Voters liked that Trump talked like them even though he wasn’t like them in the least. He spoke plainly in a way that resonated with a lot of people. Clinton tried to paint Trump as a serial adulterer and someone not worthy of the presidency. It backfired because the Clintons attended Trump’s wedding and Bill Clinton’s affairs. She could not embody the person who negates Trump’s strengths. People liked Trump and disliked Clinton. And she still destroyed him in the popular vote, and he had to basically land an inside straight to win the Electoral College. Trump is still overwhelmingly an unlikeable character, and the plain way he spoke gave way to his unfitness for office. Voters saw through that and nominated the guy who can negate Trump’s strengths: Joe Biden.
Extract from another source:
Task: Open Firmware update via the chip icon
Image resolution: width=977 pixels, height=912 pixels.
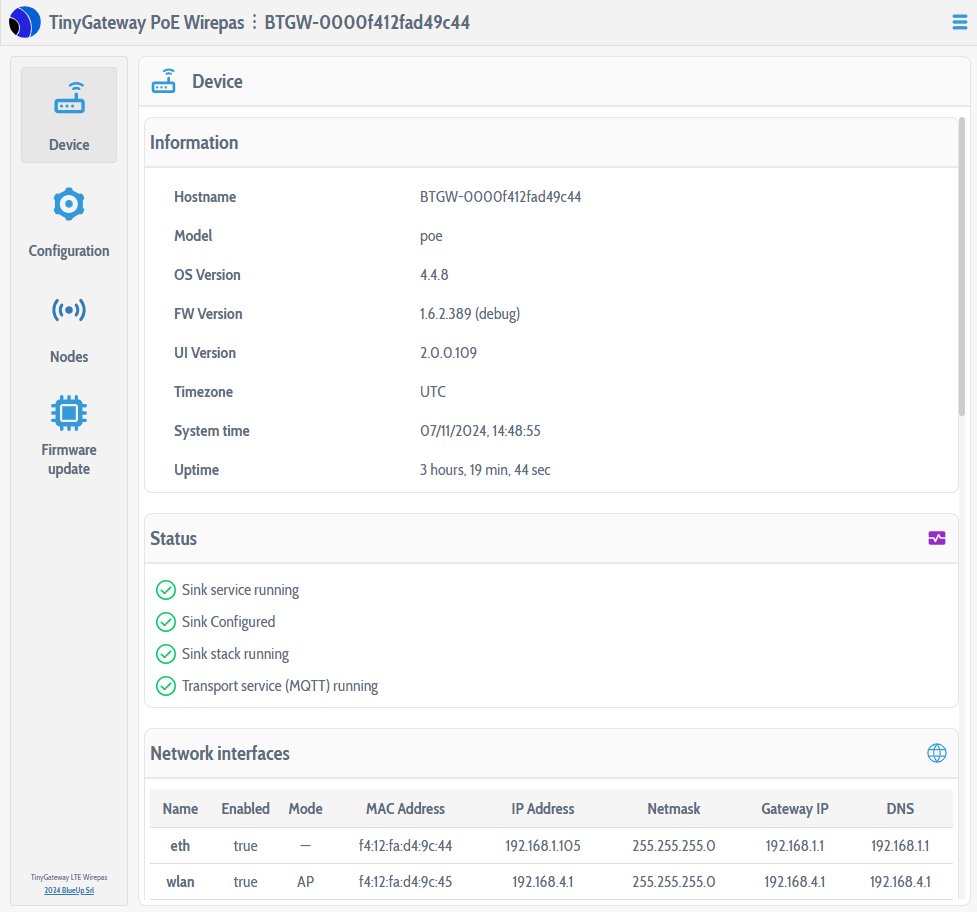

Biden is far from perfect. As a side note, the closest perfect future presidential candidate would be Barack Obama, who I am pretty sure does not want to run again. He would, however, wipe the floor with whomever the Republicans nominate.

As for the 2022 midterms, we still don’t know the ultimate outcome. The House might narrowly flip to Republicans or maybe not. The Senate looks like it will stay with the Democrats. The red wave was really a trickle and really the best midterm for an incumbent president in fifty years. Without the dust completely settled, I’d still say what voters wanted was a return to normalcy.


Quantity and Quality

Nicholas Bate has a thought about writing that I love:

Write, write, write.

Then edit, edit, edit.

Out of quantity you can produce quality.


Jony Ive on Life After Apple

I have always found Jony Ive among the more exciting creatives working today. It is his vision that catapulted Apple to the level it enjoys. This Wall Street Journal profile by Elisa Lipsky-Karasz is wonderful, but I was struck by this bit about his most current company, LoveFrom.

One of the first employees hired by Ive was a full-time writer. (There are now more than 30 employees, many of whom worked with him at Apple.) Ive says LoveFrom is the only creative practice he knows of to have an on-staff scribe whose job is, in part, to help conjure into words the ideas that his team of graphic designers, architects, sound engineers and industrial designers come up with for its collaborations with Airbnb, Ferrari and others.

I’ve never heard of this practice. More companies should do this.